Mary C. Binghay, paediatric clinical specialist at Shady Grove Adventist Hospital, Rockville, Maryland, discussed pharmacy strategies to improve medication safety in the 30-bed NICU at her hospital. Initially, a multidisciplinary team was set up to evaluate the risks, to create a culture of safety and to create a strategic plan for incorporating best practices for improved medication safety in the NICU. Strategies included:

• Dispensing unit dose oral and intravenous medicines (This was consistent with best practice but increased pharmacy staff requirements.)

• A pharmacy “double-check” process for all NICU medicine orders (Again, this is consistent with best practice and it increases accountability and safety awareness.)

• Involving pharmacists in NICU nurse orientation and training (This has led to improved communication with nurses and practice consistency.)

• A computerised program for total parenteral nutrition (TPN) orders (This has standardised the process and has had an immediate impact on reducing the number of TPN queries raised.)

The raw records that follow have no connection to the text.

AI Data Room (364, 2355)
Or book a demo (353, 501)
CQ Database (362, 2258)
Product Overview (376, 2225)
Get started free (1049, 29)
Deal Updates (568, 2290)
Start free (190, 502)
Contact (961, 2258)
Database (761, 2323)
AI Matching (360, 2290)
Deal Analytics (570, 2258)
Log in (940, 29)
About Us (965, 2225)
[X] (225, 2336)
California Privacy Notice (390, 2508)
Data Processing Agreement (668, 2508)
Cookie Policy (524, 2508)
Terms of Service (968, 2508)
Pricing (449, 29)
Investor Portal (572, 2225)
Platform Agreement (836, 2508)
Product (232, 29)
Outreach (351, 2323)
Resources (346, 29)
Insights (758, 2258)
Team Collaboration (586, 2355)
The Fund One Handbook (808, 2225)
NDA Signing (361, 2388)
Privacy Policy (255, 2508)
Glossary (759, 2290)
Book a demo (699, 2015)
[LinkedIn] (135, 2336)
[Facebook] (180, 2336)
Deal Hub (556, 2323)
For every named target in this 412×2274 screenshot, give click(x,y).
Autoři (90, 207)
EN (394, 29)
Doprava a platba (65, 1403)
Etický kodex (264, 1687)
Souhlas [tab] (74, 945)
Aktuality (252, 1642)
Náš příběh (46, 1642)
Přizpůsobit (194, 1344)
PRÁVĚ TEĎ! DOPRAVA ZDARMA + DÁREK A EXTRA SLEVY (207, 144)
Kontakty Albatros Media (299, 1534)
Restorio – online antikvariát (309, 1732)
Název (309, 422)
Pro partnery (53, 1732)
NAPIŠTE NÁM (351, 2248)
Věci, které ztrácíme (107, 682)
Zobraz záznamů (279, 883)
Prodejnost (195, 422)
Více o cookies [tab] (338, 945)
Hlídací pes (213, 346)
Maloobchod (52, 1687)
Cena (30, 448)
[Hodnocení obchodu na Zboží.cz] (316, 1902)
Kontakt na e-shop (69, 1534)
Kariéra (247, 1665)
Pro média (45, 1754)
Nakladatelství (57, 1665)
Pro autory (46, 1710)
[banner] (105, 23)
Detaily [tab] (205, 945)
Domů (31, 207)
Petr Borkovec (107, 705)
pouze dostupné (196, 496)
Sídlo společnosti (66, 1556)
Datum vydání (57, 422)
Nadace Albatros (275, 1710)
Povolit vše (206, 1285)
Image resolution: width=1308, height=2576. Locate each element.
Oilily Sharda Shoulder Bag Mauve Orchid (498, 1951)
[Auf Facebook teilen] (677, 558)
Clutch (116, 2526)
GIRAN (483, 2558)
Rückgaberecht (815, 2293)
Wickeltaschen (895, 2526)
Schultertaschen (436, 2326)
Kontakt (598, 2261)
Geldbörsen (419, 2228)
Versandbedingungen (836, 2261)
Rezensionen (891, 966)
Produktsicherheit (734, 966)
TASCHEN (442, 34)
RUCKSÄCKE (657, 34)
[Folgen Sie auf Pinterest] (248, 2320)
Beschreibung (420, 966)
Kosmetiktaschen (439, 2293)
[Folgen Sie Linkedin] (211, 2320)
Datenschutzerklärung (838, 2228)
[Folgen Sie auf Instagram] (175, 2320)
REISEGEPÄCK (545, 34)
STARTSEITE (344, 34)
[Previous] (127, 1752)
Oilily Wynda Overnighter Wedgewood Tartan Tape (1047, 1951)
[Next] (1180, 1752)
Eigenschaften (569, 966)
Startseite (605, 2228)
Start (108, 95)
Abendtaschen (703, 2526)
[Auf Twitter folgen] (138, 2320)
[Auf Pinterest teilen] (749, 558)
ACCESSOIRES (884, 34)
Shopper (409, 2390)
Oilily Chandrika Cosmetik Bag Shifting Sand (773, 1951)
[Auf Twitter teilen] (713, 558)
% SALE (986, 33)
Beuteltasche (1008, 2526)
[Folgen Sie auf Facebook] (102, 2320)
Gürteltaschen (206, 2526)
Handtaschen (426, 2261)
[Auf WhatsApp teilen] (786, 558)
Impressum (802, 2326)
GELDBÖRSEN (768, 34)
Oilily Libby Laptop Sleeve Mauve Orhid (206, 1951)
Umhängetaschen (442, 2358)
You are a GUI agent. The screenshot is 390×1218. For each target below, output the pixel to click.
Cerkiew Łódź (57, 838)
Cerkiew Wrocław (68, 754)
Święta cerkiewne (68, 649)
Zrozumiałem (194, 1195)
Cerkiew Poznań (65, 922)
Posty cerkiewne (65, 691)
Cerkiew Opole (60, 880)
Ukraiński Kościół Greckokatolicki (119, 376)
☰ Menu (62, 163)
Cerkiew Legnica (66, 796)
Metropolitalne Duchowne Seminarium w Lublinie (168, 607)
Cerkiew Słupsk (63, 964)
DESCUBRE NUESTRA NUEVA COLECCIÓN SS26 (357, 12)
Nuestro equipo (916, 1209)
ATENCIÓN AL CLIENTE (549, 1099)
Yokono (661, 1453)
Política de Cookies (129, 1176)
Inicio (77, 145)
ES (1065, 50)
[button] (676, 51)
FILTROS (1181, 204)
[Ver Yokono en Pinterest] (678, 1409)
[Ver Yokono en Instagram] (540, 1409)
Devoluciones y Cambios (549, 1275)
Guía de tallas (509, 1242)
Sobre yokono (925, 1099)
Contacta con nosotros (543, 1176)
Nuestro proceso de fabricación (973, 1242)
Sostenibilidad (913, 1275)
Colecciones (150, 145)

• The introduction of “smart” IV pumps, making use of standard concentrations of IV medicines and protocols

• Improving the order entry process by developing protocol templates and an antibiotic dose calculator (This has reduced the number of queries relating to illegibly written orders and dosing problems.)

• Implementing point-of-care barcoding and electronic medication administration records

Dr Binghay believes that in addition to improving the safety of the patients in the NICU, at least two hours per day are saved by pharmacy personnel in not having to deal with clarification issues.


Mobile emergency pharmacy for disaster zones

Christine Clark

Prototype mobile pharmacy

The prototype mobile pharmacy on show at the ASHP exhibition. The generator can be seen on the left.

Building on the lessons learned after hurricanes Katrina and Rita in 2005, the Veterans’ Administration in the US has produced a prototype mobile emergency pharmacy to help in similar situations in the future.

The mobile pharmacy is housed in a modified shipping container. The 40-foot long, seven-foot wide space houses a patient counselling area, a dispensary and living quarters for a four-person crew.

It is air-conditioned and carries a generator, water supply and waste water tanks. The interior has a fungus-resistant, washable coating. An awning and external power sockets are provided so that additional outdoor dispensing stations can be set up if required.

There are also robust laptop computers and a satellite connection to the VA’s main prescription database. This allows pharmacists to identify prescriptions accurately and deal with urgently-needed medicines promptly. Non-urgent medicines can be requested from the VA’s consolidated mail outpatient service (a central service delivering medicines by post).

The satellite link will also provide access to computerised information resources. The mobile emergency pharmacy is designed to withstand winds from a category three hurricane.